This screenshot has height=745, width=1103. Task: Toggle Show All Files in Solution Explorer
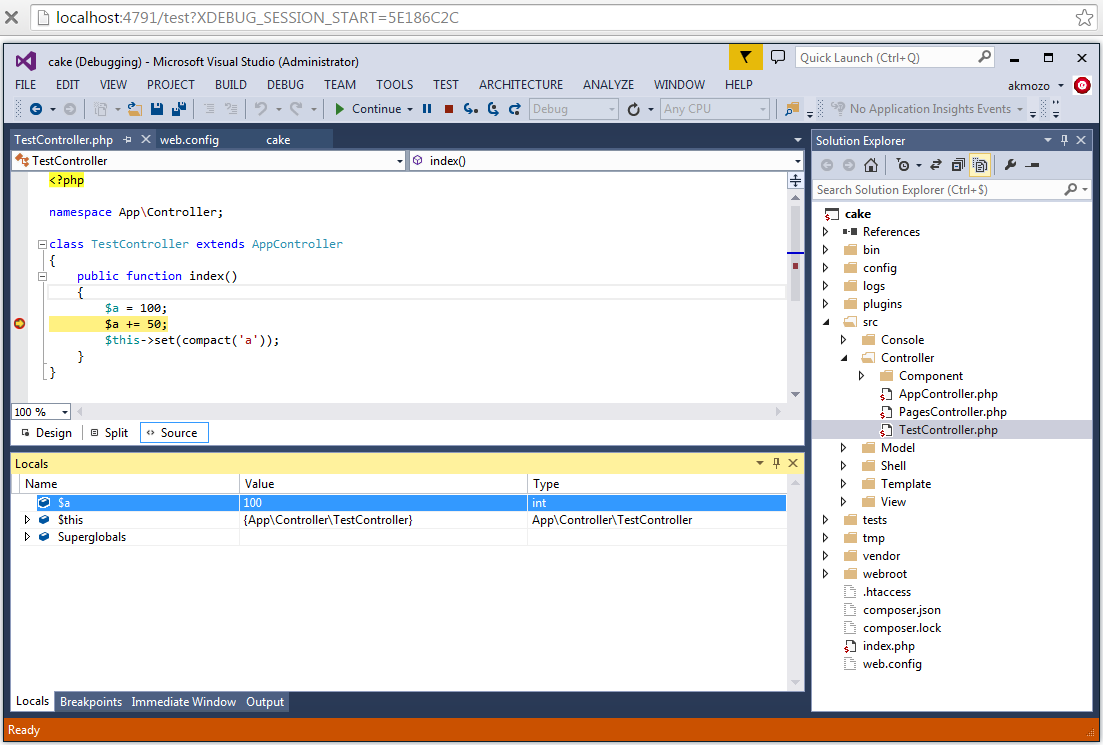point(980,165)
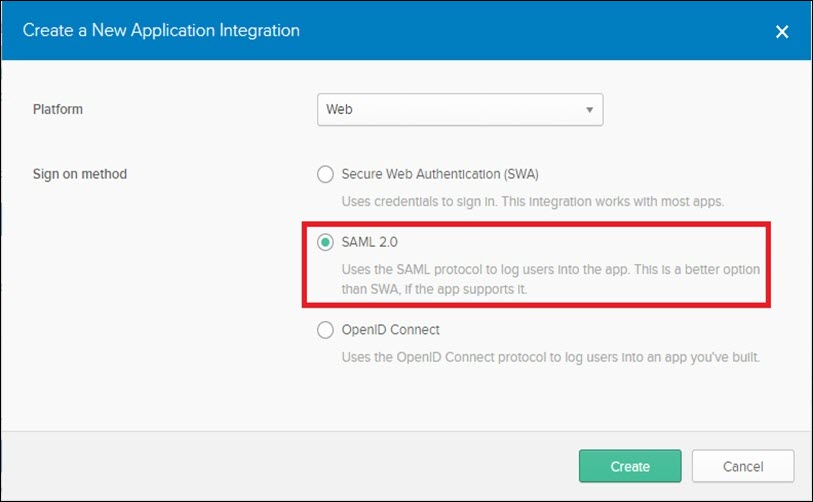The image size is (813, 502).
Task: Choose the OpenID Connect radio button
Action: point(325,330)
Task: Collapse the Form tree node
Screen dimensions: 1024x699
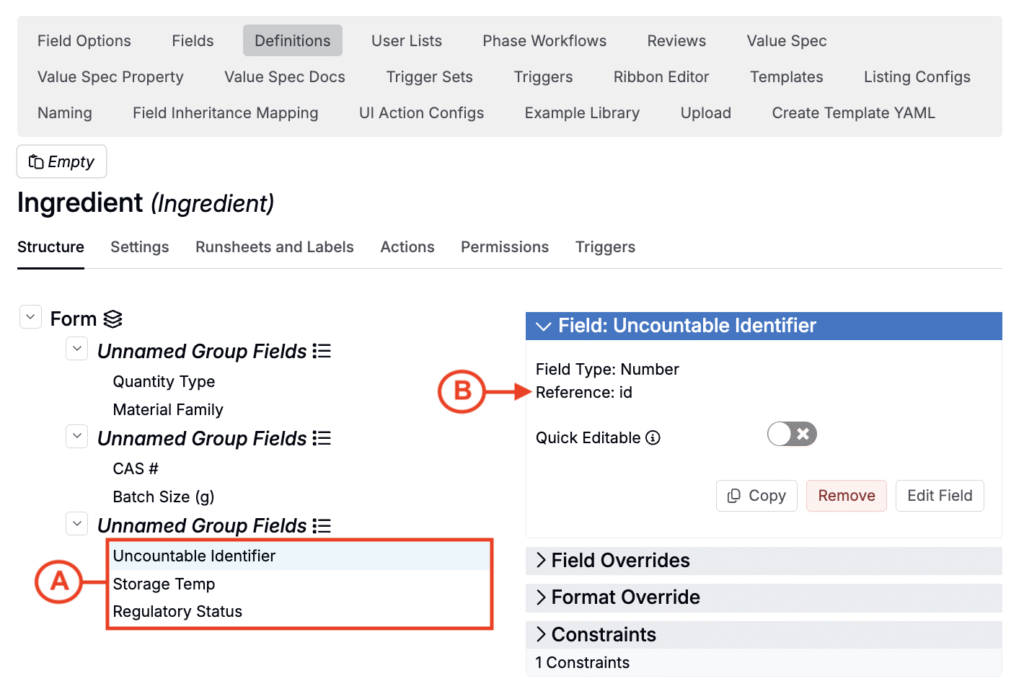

------

◆ What is expected: Retype every entry above exactly and, please, skip the pictures.

◆ Result for this exercise:
This screenshot has height=745, width=1103. Task: Toggle Show All Files in Solution Explorer
point(980,165)
The image size is (813, 502).
Task: Choose the OpenID Connect radio button
Action: point(325,330)
Task: Collapse the Form tree node
Screen dimensions: 1024x699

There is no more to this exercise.